*** Opening of Data in this exercise ***

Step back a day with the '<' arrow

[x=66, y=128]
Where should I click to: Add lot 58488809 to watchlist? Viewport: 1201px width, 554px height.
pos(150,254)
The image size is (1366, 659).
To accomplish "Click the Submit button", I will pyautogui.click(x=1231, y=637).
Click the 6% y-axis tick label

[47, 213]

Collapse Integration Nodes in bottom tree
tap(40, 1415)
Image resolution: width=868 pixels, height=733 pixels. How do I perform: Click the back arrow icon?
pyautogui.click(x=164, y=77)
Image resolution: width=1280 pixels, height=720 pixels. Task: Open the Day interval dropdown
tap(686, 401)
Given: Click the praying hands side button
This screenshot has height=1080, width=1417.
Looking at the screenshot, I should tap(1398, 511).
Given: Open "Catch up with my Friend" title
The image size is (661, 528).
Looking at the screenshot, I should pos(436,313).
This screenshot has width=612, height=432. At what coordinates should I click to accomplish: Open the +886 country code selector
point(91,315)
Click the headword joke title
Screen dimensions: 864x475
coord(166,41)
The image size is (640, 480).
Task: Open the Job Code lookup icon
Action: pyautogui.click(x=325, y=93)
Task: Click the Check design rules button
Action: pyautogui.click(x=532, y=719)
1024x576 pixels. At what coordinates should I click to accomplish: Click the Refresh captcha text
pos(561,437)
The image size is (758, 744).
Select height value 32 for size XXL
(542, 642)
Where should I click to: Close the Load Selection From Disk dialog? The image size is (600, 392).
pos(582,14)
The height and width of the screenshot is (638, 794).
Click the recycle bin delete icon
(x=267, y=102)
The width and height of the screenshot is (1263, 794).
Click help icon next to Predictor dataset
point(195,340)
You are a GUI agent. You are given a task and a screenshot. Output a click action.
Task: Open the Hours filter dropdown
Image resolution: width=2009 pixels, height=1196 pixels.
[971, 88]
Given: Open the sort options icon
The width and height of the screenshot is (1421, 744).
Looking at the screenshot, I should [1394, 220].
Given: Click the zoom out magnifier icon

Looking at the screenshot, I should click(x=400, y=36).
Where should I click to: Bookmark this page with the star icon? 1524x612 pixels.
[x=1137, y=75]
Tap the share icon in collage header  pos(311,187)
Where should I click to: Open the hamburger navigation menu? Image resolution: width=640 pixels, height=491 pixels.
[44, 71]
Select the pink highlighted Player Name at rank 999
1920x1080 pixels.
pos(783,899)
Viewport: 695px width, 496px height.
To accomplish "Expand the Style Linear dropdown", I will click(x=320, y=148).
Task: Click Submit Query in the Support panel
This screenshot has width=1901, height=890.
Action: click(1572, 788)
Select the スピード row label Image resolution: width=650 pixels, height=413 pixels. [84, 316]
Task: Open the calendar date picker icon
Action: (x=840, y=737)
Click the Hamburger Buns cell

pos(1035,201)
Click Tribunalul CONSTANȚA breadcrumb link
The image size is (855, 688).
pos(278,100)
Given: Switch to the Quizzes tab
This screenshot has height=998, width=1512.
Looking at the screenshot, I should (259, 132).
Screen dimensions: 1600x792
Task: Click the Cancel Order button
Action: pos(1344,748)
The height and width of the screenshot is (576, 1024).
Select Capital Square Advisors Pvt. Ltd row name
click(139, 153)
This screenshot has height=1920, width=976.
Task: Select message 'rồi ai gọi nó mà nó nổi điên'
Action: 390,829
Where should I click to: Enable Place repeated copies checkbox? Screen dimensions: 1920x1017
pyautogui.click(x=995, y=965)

*** Close of Data in this exercise ***

> [Task brief]:
Retype all of the entries exactly, please.

> [Exercise response]:
Step back a day with the '<' arrow

[x=66, y=128]
Where should I click to: Add lot 58488809 to watchlist? Viewport: 1201px width, 554px height.
pos(150,254)
The image size is (1366, 659).
To accomplish "Click the Submit button", I will pyautogui.click(x=1231, y=637).
Click the 6% y-axis tick label

[47, 213]

Collapse Integration Nodes in bottom tree
tap(40, 1415)
Image resolution: width=868 pixels, height=733 pixels. How do I perform: Click the back arrow icon?
pyautogui.click(x=164, y=77)
Image resolution: width=1280 pixels, height=720 pixels. Task: Open the Day interval dropdown
tap(686, 401)
Given: Click the praying hands side button
This screenshot has height=1080, width=1417.
Looking at the screenshot, I should tap(1398, 511).
Given: Open "Catch up with my Friend" title
The image size is (661, 528).
Looking at the screenshot, I should pos(436,313).
This screenshot has width=612, height=432. At what coordinates should I click to accomplish: Open the +886 country code selector
point(91,315)
Click the headword joke title
Screen dimensions: 864x475
coord(166,41)
The image size is (640, 480).
Task: Open the Job Code lookup icon
Action: pyautogui.click(x=325, y=93)
Task: Click the Check design rules button
Action: pyautogui.click(x=532, y=719)
1024x576 pixels. At what coordinates should I click to accomplish: Click the Refresh captcha text
pos(561,437)
The image size is (758, 744).
Select height value 32 for size XXL
(542, 642)
Where should I click to: Close the Load Selection From Disk dialog? The image size is (600, 392).
pos(582,14)
The height and width of the screenshot is (638, 794).
Click the recycle bin delete icon
(x=267, y=102)
The width and height of the screenshot is (1263, 794).
Click help icon next to Predictor dataset
point(195,340)
You are a GUI agent. You are given a task and a screenshot. Output a click action.
Task: Open the Hours filter dropdown
Image resolution: width=2009 pixels, height=1196 pixels.
[971, 88]
Given: Open the sort options icon
The width and height of the screenshot is (1421, 744).
Looking at the screenshot, I should [1394, 220].
Given: Click the zoom out magnifier icon

Looking at the screenshot, I should click(x=400, y=36).
Where should I click to: Bookmark this page with the star icon? 1524x612 pixels.
[x=1137, y=75]
Tap the share icon in collage header  pos(311,187)
Where should I click to: Open the hamburger navigation menu? Image resolution: width=640 pixels, height=491 pixels.
[44, 71]
Select the pink highlighted Player Name at rank 999
1920x1080 pixels.
pos(783,899)
Viewport: 695px width, 496px height.
To accomplish "Expand the Style Linear dropdown", I will click(x=320, y=148).
Task: Click Submit Query in the Support panel
This screenshot has width=1901, height=890.
Action: click(1572, 788)
Select the スピード row label Image resolution: width=650 pixels, height=413 pixels. [84, 316]
Task: Open the calendar date picker icon
Action: (x=840, y=737)
Click the Hamburger Buns cell

pos(1035,201)
Click Tribunalul CONSTANȚA breadcrumb link
The image size is (855, 688).
pos(278,100)
Given: Switch to the Quizzes tab
This screenshot has height=998, width=1512.
Looking at the screenshot, I should (259, 132).
Screen dimensions: 1600x792
Task: Click the Cancel Order button
Action: pos(1344,748)
The height and width of the screenshot is (576, 1024).
Select Capital Square Advisors Pvt. Ltd row name
click(139, 153)
This screenshot has height=1920, width=976.
Task: Select message 'rồi ai gọi nó mà nó nổi điên'
Action: 390,829
Where should I click to: Enable Place repeated copies checkbox? Screen dimensions: 1920x1017
pyautogui.click(x=995, y=965)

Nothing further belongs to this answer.